A childhood free from tuberculosis (TB)
Tuberculosis (TB) is a major killer of children in poor countries. Over 250,000 children develop TB and every one minute two children die of TB worldwide. It has been estimated that as many as one third of the world’s population is infected with TB, and an estimated 20-50% of children who live in households where an adult has active tuberculosis, become infected. “Also the power to resist TB infection is normally poor in the first 5 years of life, as the immune system is less developed. The resistance can be further reduced by malnutrition, HIV, other childhood infections and worm infestations – all too common in poor countries” said Professor (Dr) Surya Kant, from CSMMU. Good words of caution before the XVIII International AIDS Conference (IAC) opens in Vienna, Austria next week. Read more
Yet Paediatric TB does not have a high priority in many developing countries as fewer children than adults have the disease and children are not usually infectious, and often, limited resources mean that infectious cases have priority.
Although the TB vaccine, BCG, does limit some of the severe forms of tuberculosis, but by no means does it prevent them all.
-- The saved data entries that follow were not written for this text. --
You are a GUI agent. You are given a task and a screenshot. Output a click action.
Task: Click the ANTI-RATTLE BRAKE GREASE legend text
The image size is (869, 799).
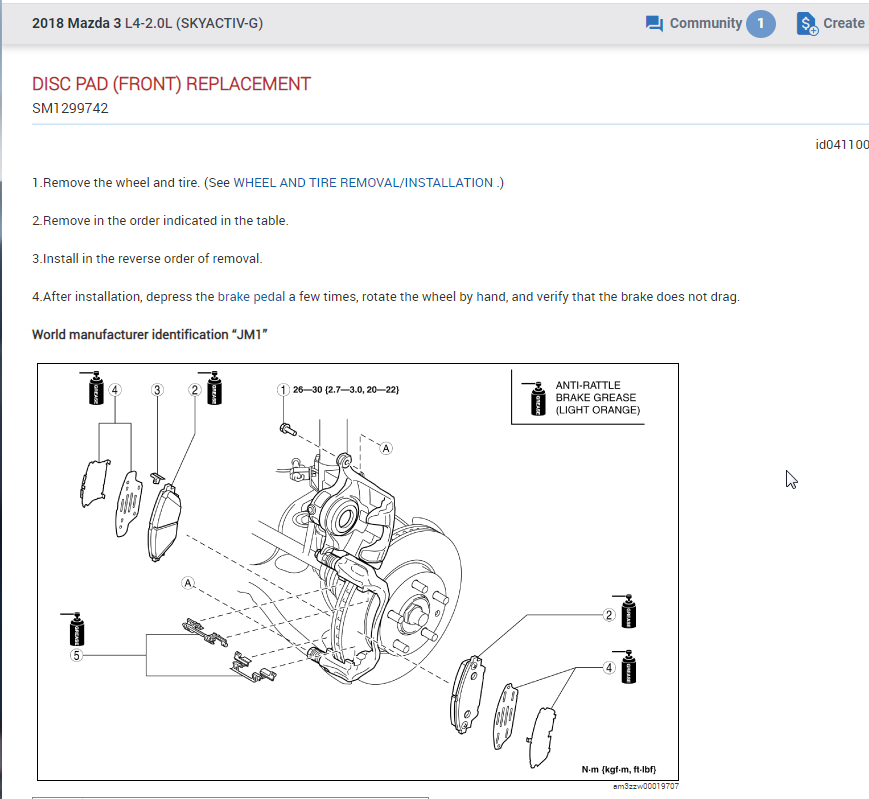(x=597, y=398)
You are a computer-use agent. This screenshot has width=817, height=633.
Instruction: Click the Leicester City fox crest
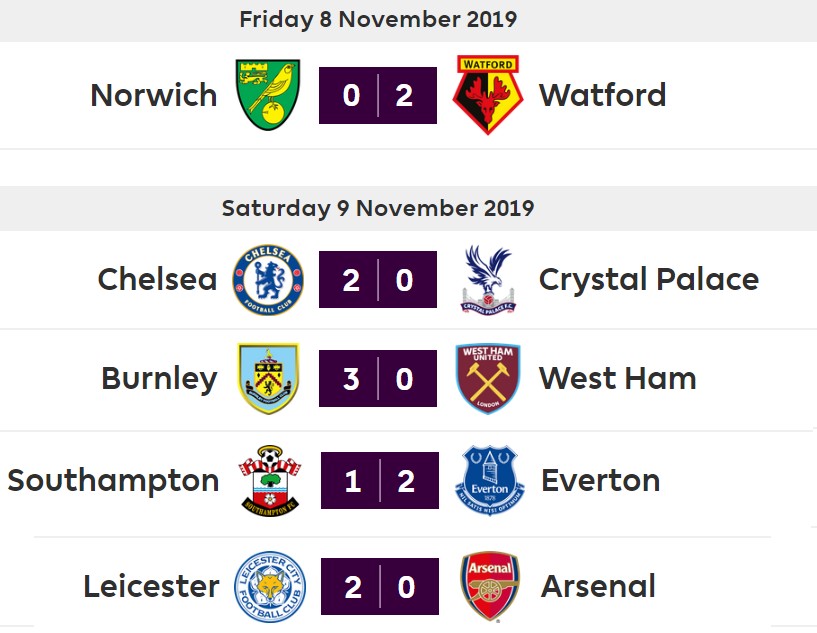pyautogui.click(x=270, y=587)
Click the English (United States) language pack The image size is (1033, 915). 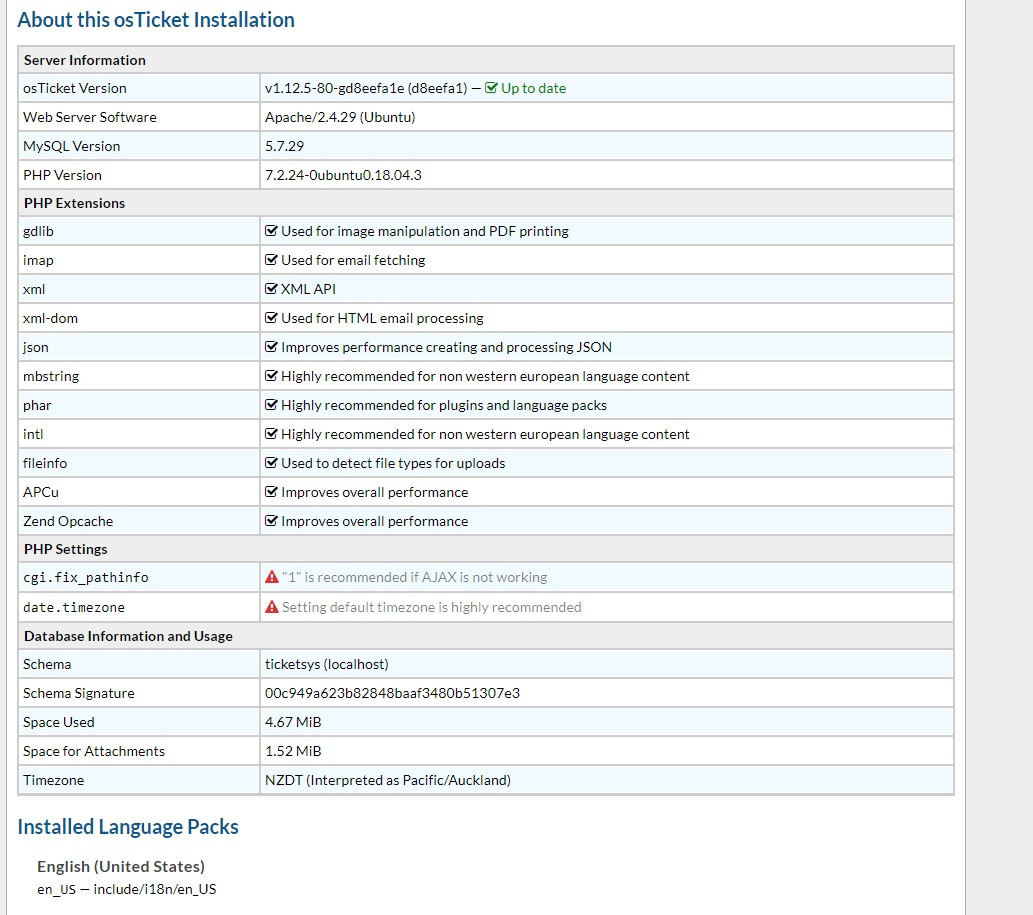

Thousands of such “immunised” children in the developing world still suffer from tuberculosis meningitis and other forms of disease. A vast number of children infected remain undiagnosed – creating a reservoir of future adult disease.
Hence there is need to prioritize diagnosis, prevention and treatment of TB as well as TB-HIV co-infection in children.
“Childhood TB is difficult to detect. The infected child usually has no external symptoms and remains quite well. There would be no reason for the parents to see their medical doctor. The ‘disease’ is self-limiting” said Dr Muherman Harun from Jakarta, Indonesia, in an online consultation hosted by the CNS Stop-TB Initiative, and the global Stop-TB eForum that was established by the Health & Development Networks (HDN) in early 2001.